Source material:
───

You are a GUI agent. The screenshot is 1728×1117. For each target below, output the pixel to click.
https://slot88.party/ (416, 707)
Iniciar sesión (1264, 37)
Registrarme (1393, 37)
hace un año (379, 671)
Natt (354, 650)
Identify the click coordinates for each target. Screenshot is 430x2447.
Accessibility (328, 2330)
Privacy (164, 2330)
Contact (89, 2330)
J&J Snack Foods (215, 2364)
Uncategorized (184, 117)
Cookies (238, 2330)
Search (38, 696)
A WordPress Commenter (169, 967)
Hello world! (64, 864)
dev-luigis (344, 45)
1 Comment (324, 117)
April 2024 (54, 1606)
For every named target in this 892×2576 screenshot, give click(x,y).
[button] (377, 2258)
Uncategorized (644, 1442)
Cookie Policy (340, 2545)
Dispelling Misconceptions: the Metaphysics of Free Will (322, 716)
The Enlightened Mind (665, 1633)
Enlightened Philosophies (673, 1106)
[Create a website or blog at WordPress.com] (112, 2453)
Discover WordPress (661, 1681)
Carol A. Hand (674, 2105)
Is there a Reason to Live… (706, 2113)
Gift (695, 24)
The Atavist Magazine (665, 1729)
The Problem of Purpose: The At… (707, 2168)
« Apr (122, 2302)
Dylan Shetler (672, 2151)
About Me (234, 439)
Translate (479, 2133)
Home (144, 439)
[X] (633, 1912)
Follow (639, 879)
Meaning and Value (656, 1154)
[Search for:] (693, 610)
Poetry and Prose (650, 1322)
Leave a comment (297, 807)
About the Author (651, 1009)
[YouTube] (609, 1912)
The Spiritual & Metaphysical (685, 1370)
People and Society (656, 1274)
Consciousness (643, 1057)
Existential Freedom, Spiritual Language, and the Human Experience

───

Reproduce, exactly and in full, the lines from the one that contains "Home (144, 439)" to the end of the material.

Response below:
Home (144, 439)
[X] (633, 1912)
Follow (639, 879)
Meaning and Value (656, 1154)
[Search for:] (693, 610)
Poetry and Prose (650, 1322)
Leave a comment (297, 807)
About the Author (651, 1009)
[YouTube] (609, 1912)
The Spiritual & Metaphysical (685, 1370)
People and Society (656, 1274)
Consciousness (643, 1057)
Existential Freedom, Spiritual Language, and the Human Experience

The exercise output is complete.